Page 18 of Spring


  Only slowly, through things she herself said and other comments that Mrs Foale ventured, did Jack begin to understand the full nature of what Katherine felt. For it was a grief felt not only for the passing of Clare Shore’s courageous life, but for what the lives of Richard and Clare might have been had they both lived.

  Mrs Foale herself, though as helpful as she could be, was rather less patient with Katherine’s moods than Jack was. Clare’s death had triggered the feelings of desolation she herself had felt since Arthur had left them, and which it had seemed inappropriate to indulge, with Clare having been so ill.

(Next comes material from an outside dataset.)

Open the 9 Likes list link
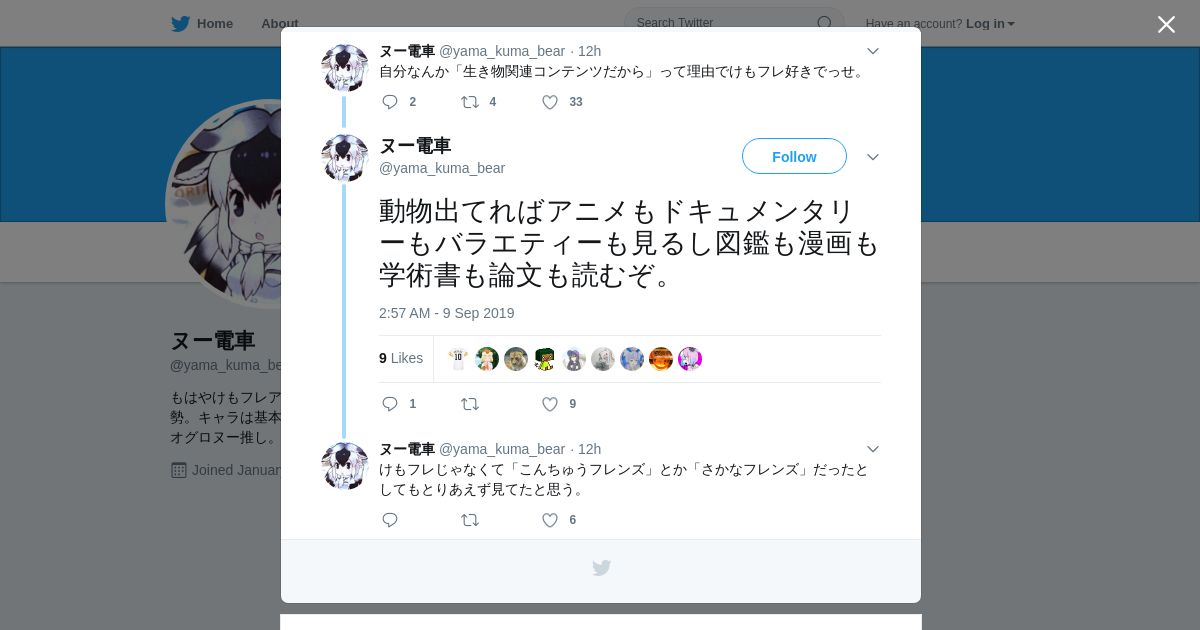Viewport: 1200px width, 630px height. pyautogui.click(x=401, y=358)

So she had been holding these feelings at bay since his disappearance.

  Sometimes in those days, though careful never to let Katherine see her, she stood by herself in the vegetable garden, lacking the energy to do anything but weep for the husband – and now the dear friend – she had lost.

  Then, pulling herself together, and remembering what a great gift Clare and Katherine had been to her when they came to Woolstone House, she would go to her room for the night, determined to find a way the next day to show Katherine that she still loved her.

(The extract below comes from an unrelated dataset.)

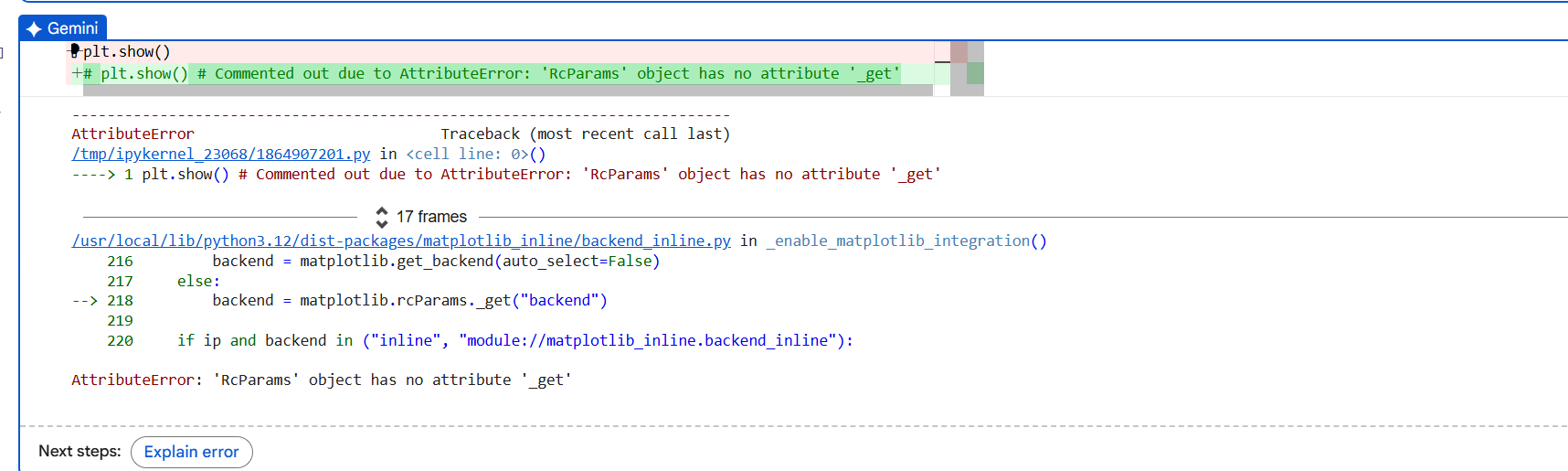1568x471 pixels.
Task: Click the gray diff overview ruler column
Action: [x=967, y=69]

  While Katherine, bereft as well, cast adrift upon a stormy sea, would sometimes fall silent and sit, inconsolable, in the conservatory or out in the garden listening to the chimes, whatever the weather or the time of day – or night.

  Once she put on some loud rock music, another time she started a bath which she forgot about, so everything flooded . . .

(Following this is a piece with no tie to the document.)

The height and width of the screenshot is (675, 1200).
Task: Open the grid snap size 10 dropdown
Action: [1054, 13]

  So it was left to Jack to hold them together, one way and another.

  In doing so, as the day of the funeral approached, he began to understand that grief and loss make people vulnerable to the unseen worlds that swirl about them, but from which, normally, their psyches are geared to protect them.

  It was bad enough that by day this onset of grief had set flowing the currents of ill-temper and unreason flowing throughout the house and garden; what was worse, and far more worrying to him, after Imbolc’s warning, was that by night there was something darker sneaking about the place – something closing in.

  For it was then, when the women were inside, locked down in grief and inclined to eat their meals in frowning strained-face silence or choosing to eat nothing at all up in the privacy of their rooms, that Jack tried to find respite from them out in the garden.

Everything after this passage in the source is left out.